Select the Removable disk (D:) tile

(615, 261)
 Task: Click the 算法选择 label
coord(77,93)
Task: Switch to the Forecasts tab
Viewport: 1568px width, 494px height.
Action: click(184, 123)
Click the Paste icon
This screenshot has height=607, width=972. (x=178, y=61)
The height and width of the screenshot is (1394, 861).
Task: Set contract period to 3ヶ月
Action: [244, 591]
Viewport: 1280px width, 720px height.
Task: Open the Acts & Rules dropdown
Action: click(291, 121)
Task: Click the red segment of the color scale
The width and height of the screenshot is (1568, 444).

:::::

### What to produce
What you return should match the data character for character.

### Task response
Select the Removable disk (D:) tile

(615, 261)
 Task: Click the 算法选择 label
coord(77,93)
Task: Switch to the Forecasts tab
Viewport: 1568px width, 494px height.
Action: click(184, 123)
Click the Paste icon
This screenshot has height=607, width=972. (x=178, y=61)
The height and width of the screenshot is (1394, 861).
Task: Set contract period to 3ヶ月
Action: [244, 591]
Viewport: 1280px width, 720px height.
Task: Open the Acts & Rules dropdown
Action: click(291, 121)
Task: Click the red segment of the color scale
The width and height of the screenshot is (1568, 444).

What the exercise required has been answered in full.